WRITTEN PROBLEM: In the Ada in Dreamland text, print the passage that begins at the words "Ada in Dreamland" and stops after the words "for the latter.".

Ada in Dreamland
You are given a graph and asked if there is any node u such that:
- u is part of a cycle where the multiplication of the edges of the cycle has value strictly less than 1. (Ada can traverse this cycle infinite times and have a reading which tends to zero.)
- u is reachable from 1 and n is reachable from u.
A DFS is enough for the latter.
For the former, you have to check if there exists some cycle like that. Notice that $ \log (x) = (-ve) $ where $ 0 < x < 1 $. Lets convert the edge weights to their log values in any suited base. Since $ \log (UV) = \log U + \log V $, our sub-problem is now reduced to finding a cycle with negative sum. This can be done with Bellman–Ford algorithm under the given constraints.
So our solution skeleton would be like this:
- Convert the edge weights to their log values in any base.
- Run bellman ford to find which nodes are part of a negative cycle.
- Check if n is reachable from any of those nodes, if any. Also check if those nodes are reachable from 1.
Should you need it, find my C++ implementation here: https://gist.github.com/rebornplusplus/3b8d22de1e8a1b7f4419ef053c8e0500.
P.S: The initial reading d doesn't do much. I thought you could use a joke. 😛

INFORMATION PROVIDED:

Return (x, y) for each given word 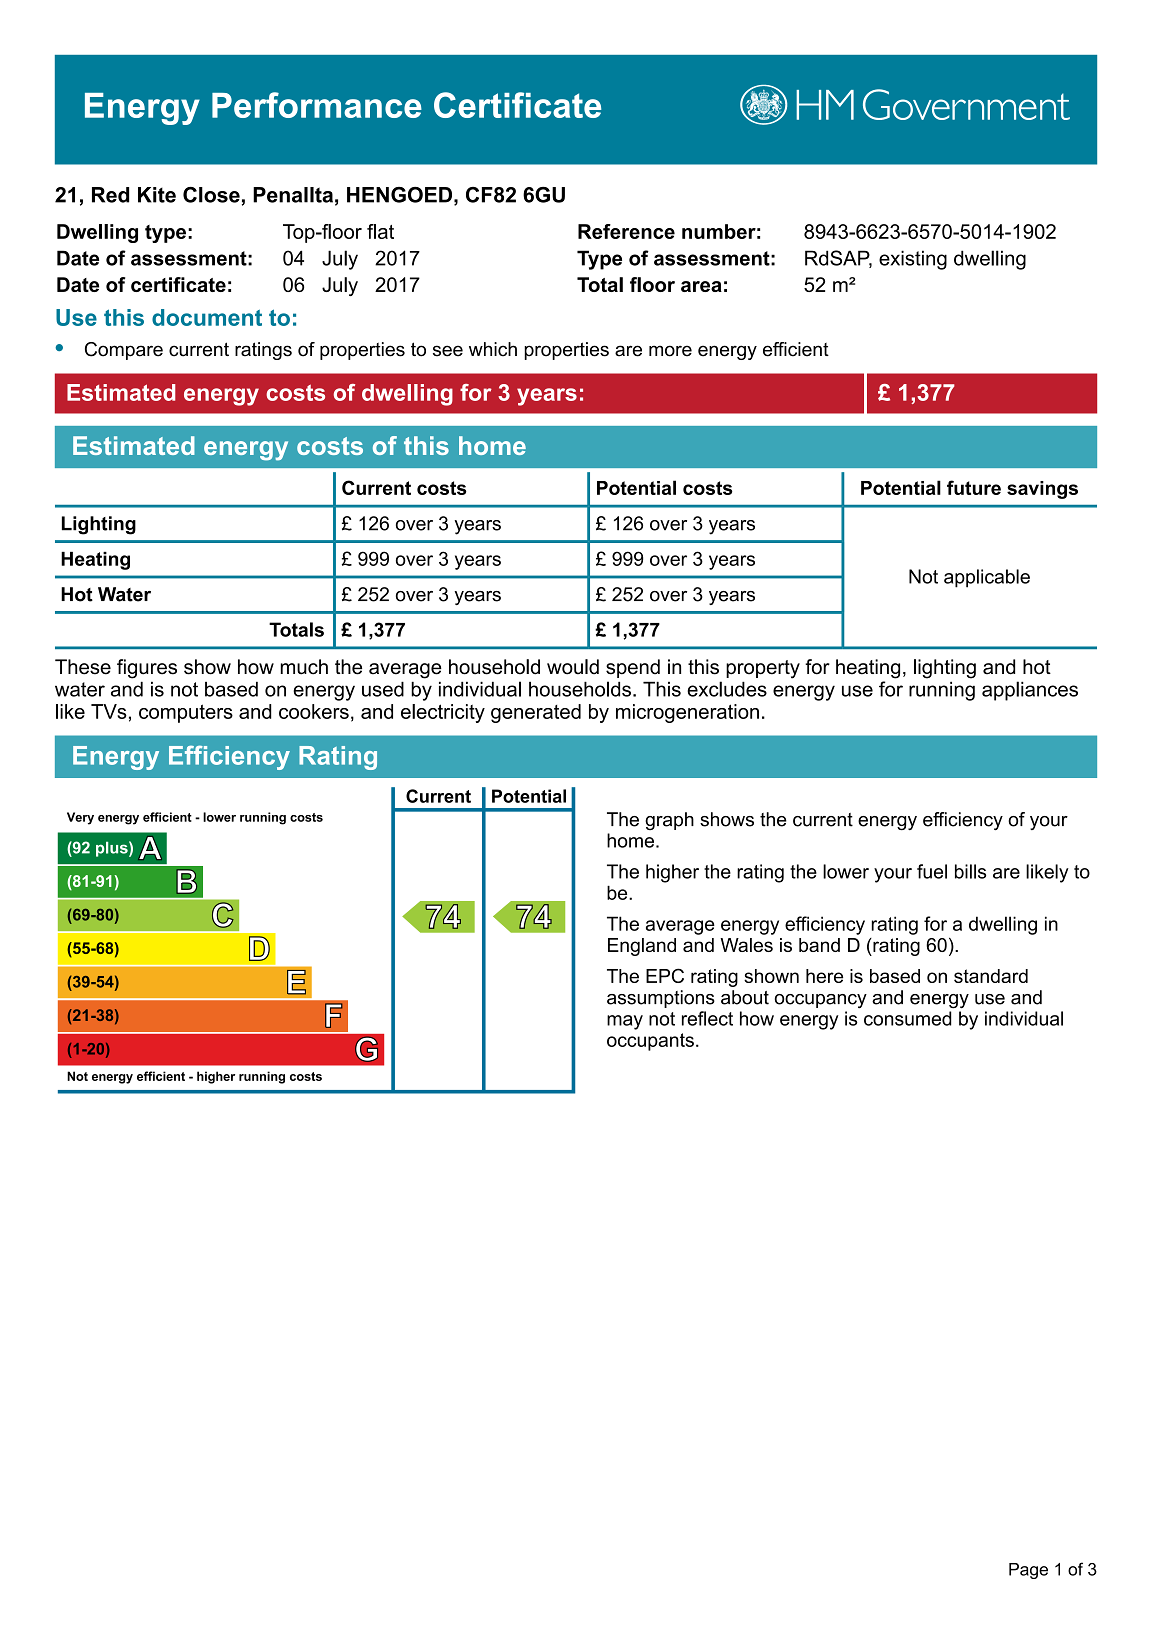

RESULT OF THIS TASK:
Ada in Dreamland
You are given a graph and asked if there is any node u such that:
- u is part of a cycle where the multiplication of the edges of the cycle has value strictly less than 1. (Ada can traverse this cycle infinite times and have a reading which tends to zero.)
- u is reachable from 1 and n is reachable from u.
A DFS is enough for the latter.